• Sebastian Leck

FACT CHECK: Can COVID-19 spread via air conditioning?

INSUFFICIENT EVIDENCE. Although there is some evidence that air conditioning in a poorly-ventilated space could spread droplets, the science remains unclear.

For the past few months, there have been a number of news reports suggesting that air conditioning could spread the COVID-19 virus.

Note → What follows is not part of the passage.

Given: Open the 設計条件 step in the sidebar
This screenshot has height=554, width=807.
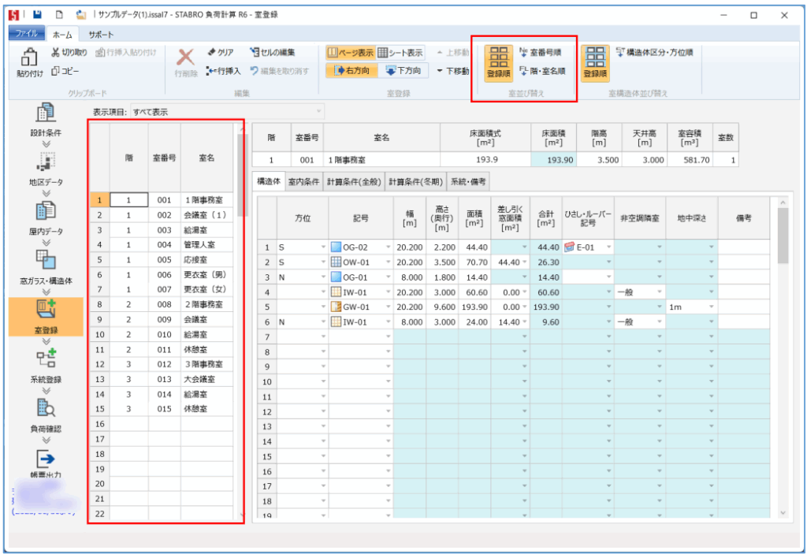Looking at the screenshot, I should [x=46, y=114].
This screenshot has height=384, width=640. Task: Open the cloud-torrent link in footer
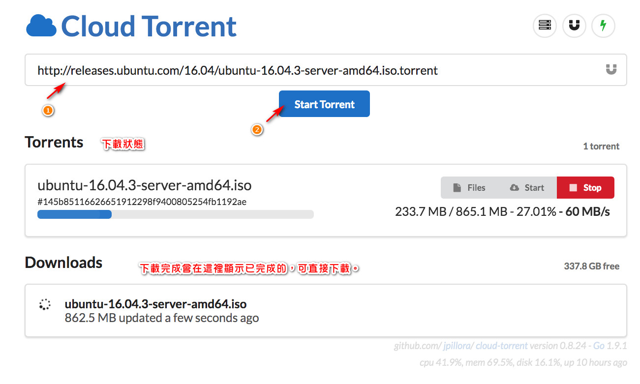click(501, 346)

In April, the National Post reported that a group of engineering researchers were designing a new HVAC system set-up to curb potential infections, while the CBC reported at the end of May that some Toronto businesses, like boxing gyms, are improving air flow in the hopes of preventing COVID-19 from spreading.

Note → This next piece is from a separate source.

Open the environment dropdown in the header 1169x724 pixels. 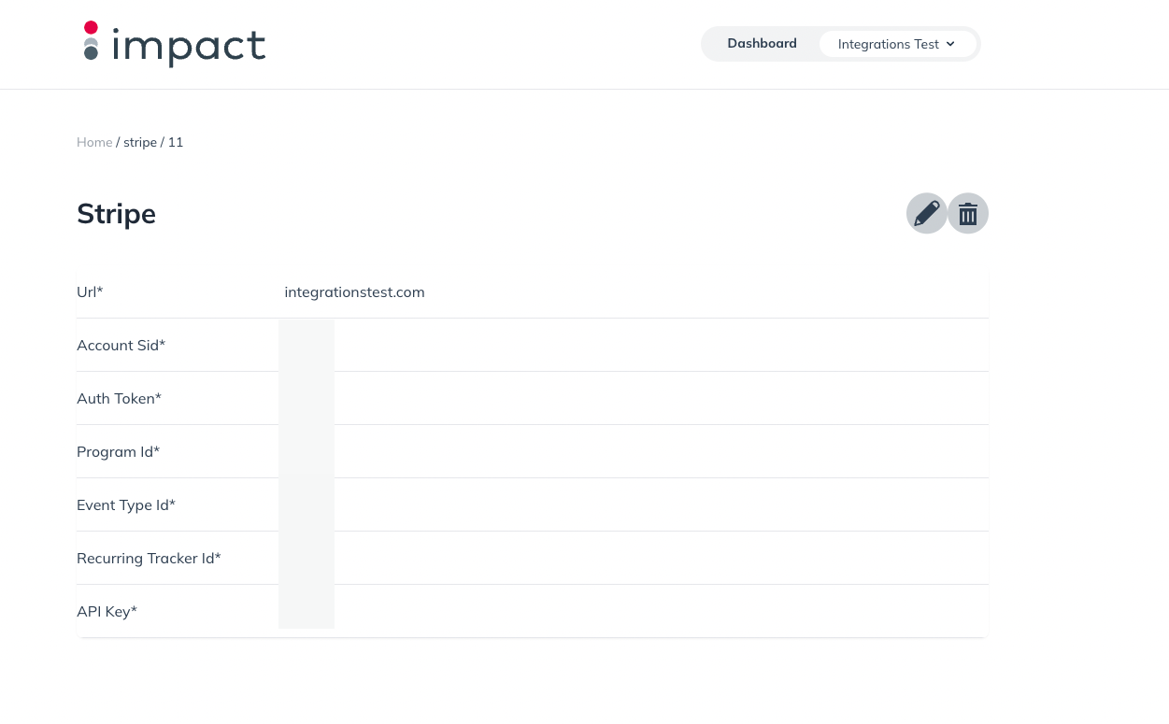click(x=896, y=44)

As the summer months get warmer and businesses begin to slowly reopen, it’ll be important to know if air conditioning can play a role in spreading the virus—and if so, what we can do about it.

Studies so far are not conclusive

Whenever this claim comes up, it usually refers to a study that investigated a series of COVID-19 cases linked to a restaurant in the city of Guangzhou, China. It found that nine people sitting near an asymptomatic person were infected with COVID-19, including five people who were sitting at two neighbouring tables. One of them was more than four metres away from the asymptomatic patient.

Respiratory droplets, which are the main way that COVID-19 is thought to spread, generally stay in the air for a few seconds before dropping to the ground and are believed to spread only one or two metres. The researchers in the restaurant study, however, suspected that strong air conditioning had carried these droplets to the two other tables.

A follow-up study of the restaurant showed that poor ventilation combined with air conditioning was likely responsible. Researchers found that the establishment had no outdoor source of air, which meant the air conditioning system was circulating the same contaminated air over and over again across the three tables.

Air conditioning blowing air across three tables in a restaurant.

This image from "Evidence for probable aerosol transmission of SARS-CoV-2 in a poorly ventilated restaurant" by Yuguo Li, et al. shows the simulated spread of droplets across the restaurant's tables. See the full paper here.

However, there is still ongoing debate in the scientific community about whether COVID-19 can spread through the air. The World Health Organization reported at the end of March that a study of 75,465 COVID-19 cases in China did not find any cases of airborne transmission, but warned that further research was needed. At the time, the organization also did not find the existing studies on airborne transmission conclusive one way or the other.

A study of two Wuhan hospitals detected the COVID-19 virus in the air in areas such as patient bathrooms. However, the researchers didn’t establish whether the virus could actually be transmitted from smaller airborne droplets.

Some academics are convinced that airborne transmission is possible. Researchers Lidia Morawska and Junji Cao have argued that because SARS spread through the air, COVID-19 likely spreads that way too.

Poor ventilation is probably a bigger problem than air conditioning

Have you ever walked into a room where the air felt stale and muggy? That’s poor ventilation.

Ventilation refers to the introduction of fresh, outside air into a building. If an enclosed space is poorly ventilated and an air conditioning system doesn’t have a filter, there could be a risk that air conditioning will circulate contaminated droplets throughout the entire space.

A study out of University of California, Davis and the University of Oregon found that simply opening a window may help to dilute contaminants in the air. Installing a filter in an air conditioning system in restaurants or public spaces could also help mitigate the risk of contaminants in the air recirculating.

But based on what we know so far, there is no evidence that the COVID-19 virus can travel long distances within a building’s climate control systems.

Abdu Sharkawy, an infectious disease specialist at Toronto Western Hospital, told CTV News in May that the virus likely doesn’t travel long distances through ventilation, like from the top floor of a building to the bottom floor.

Sharkawy also emphasized the need for adequate air flow indoors. “It’s always a good idea to open windows to optimize air flow and reduce the risk of a virus being confined to an indoor space,” he told CTV.

Until scientists conduct more research, airborne transmission will remain a mystery. For now, there is some evidence that air conditioning could spread contaminated droplets in places with poor air flow, but there’s no evidence that it spreads through air conditioning vents or across large distances.